Competitive pressure is intensifying from a new generation of well-financed chain names such as The Gym Group, Pure Gym and Xercise4Less, which all secured significant new funding during 2013 and will now be spending it opening low-cost clubs across the country on almost a weekly basis. In 2010, there was just one low-cost operator in the UK’s top 30 gyms. By the end of 2014, Ray Algar’s report estimates, there will be eight.
These chains are joined by the ‘salami slicers’: new, nimble, focused studios that offer a specialised service – be it solely machines, exercise classes, indoor cycling – and steal customers from the full-service establishments by only charging for what the users really want and often offering pay-as-you-go. Not least among these is Colin Waggett, former CEO of Fitness First, who plans to enter the London indoor cycle studio segment in the first quarter of 2014 with the launch of ‘Psycle’.
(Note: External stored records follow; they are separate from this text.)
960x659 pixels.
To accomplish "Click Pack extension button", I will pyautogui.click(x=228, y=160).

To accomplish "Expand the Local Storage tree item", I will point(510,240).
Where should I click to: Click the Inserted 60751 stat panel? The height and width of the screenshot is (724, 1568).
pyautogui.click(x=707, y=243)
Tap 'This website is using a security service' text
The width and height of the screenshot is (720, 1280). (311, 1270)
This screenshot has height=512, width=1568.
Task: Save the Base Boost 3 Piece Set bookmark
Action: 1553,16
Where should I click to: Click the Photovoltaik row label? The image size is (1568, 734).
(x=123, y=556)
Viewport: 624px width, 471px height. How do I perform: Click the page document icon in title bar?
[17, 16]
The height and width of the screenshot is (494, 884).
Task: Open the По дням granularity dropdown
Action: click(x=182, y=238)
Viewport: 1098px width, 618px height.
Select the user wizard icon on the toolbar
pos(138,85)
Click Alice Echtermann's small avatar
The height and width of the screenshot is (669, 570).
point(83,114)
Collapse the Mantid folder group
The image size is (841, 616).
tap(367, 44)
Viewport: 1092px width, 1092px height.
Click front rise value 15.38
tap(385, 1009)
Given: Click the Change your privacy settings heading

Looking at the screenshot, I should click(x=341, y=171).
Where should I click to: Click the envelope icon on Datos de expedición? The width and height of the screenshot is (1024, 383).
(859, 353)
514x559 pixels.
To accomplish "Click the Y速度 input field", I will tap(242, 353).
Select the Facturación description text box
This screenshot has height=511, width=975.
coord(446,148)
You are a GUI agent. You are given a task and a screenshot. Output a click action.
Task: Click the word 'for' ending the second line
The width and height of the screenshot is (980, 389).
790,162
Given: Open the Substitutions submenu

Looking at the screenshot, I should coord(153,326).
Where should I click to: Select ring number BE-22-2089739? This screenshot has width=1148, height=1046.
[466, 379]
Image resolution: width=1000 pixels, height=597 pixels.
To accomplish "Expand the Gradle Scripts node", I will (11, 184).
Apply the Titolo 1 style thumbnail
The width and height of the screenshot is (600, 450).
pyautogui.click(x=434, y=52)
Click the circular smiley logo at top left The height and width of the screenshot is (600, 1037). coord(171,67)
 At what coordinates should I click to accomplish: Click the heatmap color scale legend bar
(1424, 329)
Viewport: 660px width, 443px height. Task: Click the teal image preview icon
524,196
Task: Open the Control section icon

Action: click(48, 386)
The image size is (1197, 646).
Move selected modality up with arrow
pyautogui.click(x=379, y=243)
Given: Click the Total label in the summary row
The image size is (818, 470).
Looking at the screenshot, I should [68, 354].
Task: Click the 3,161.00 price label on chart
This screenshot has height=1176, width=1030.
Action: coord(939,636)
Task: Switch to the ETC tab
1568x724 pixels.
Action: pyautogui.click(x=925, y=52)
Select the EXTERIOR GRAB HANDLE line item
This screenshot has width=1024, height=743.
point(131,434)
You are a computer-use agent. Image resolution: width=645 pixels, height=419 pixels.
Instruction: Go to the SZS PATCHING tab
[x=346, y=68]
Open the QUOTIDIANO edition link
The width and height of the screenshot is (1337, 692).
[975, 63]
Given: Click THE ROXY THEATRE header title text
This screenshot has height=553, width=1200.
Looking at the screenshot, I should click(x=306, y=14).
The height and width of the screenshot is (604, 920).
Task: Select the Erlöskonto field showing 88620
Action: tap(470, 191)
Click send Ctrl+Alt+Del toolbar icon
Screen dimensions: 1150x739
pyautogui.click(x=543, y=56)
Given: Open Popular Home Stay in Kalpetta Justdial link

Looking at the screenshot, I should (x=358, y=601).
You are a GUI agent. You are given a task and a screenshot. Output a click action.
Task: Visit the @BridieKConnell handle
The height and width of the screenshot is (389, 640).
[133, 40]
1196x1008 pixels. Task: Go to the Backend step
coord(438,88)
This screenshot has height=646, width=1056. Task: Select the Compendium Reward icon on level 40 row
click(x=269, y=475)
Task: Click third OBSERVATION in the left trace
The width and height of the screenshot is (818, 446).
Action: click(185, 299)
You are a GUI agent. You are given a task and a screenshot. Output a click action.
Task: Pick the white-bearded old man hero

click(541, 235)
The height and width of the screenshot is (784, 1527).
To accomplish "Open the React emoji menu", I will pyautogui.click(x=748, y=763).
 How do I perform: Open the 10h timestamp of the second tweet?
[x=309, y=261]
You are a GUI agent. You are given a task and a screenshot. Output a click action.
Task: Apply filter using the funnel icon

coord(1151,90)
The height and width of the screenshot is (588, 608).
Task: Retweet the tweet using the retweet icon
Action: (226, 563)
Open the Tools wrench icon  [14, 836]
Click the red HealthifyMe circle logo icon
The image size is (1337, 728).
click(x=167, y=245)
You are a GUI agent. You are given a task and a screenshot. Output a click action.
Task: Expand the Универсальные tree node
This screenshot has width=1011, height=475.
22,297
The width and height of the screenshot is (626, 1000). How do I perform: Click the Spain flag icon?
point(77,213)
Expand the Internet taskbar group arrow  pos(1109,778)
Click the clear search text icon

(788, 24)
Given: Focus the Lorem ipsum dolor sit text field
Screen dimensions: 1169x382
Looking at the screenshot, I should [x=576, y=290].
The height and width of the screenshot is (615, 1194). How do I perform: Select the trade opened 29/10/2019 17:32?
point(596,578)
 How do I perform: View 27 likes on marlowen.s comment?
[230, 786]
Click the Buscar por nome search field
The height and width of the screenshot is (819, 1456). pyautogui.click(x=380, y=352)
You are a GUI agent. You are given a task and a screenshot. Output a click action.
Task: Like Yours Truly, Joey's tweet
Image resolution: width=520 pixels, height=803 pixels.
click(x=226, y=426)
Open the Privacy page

Falling subscription rates and the threat of pay-as-you-go may be unattractive to some operators but they could help to stabilise an industry which tends to haemorrhage customers. The report shows exactly how churn continues to blight the industry and how companies can now no longer try to stem losses with tough, lock-in member contracts (The Office of Fair Trading has seen to that). So, quite conceivably, the answer lies in making the industry more accessible, which starts with affordable fees and simpler joining and leaving practices.
But not everything in the middle is squeezed. The report shows how the public sector offers substantial opportunities as spend-cutting local authorities continue to outsource, enabling leisure trusts and leisure management operators, such as GLL, DC Leisure and Parkwood Leisure, to anticipate a year of healthy growth.
Nevertheless, the industry is changing. The report not only sees many low-cost brands displacing mid-market names in the top 30 list but also looks at market share, with some very telling graph work showing the mid and premium market players losing share, while the low-cost operators are set to enjoy a dramatic rise from 14% of clubs in 2013 to a full 25% in 2014. Lower prices are encouraging consumers to try the gym for the first time so there is much for the industry to look forward to so long as they can hit a customer’s ‘sweet spot’.
Author Ray Algar says: “The rise of the low-cost gym sector continues to re-shape the UK health and fitness industry. This means the established mid-market clubs are having to re-invent themselves to remain relevant to very savvy consumers who increasingly are very clear on what they need and value. As I say in the report, change is hard, really hard, but running an irrelevant business is no fun at all.”
Whatever the final outcome for individual brands, the UK health and fitness industry is entering a potentially fascinating year, of interest not only to UK market watchers but to international observers, as the UK is something of a world barometer in health and fitness.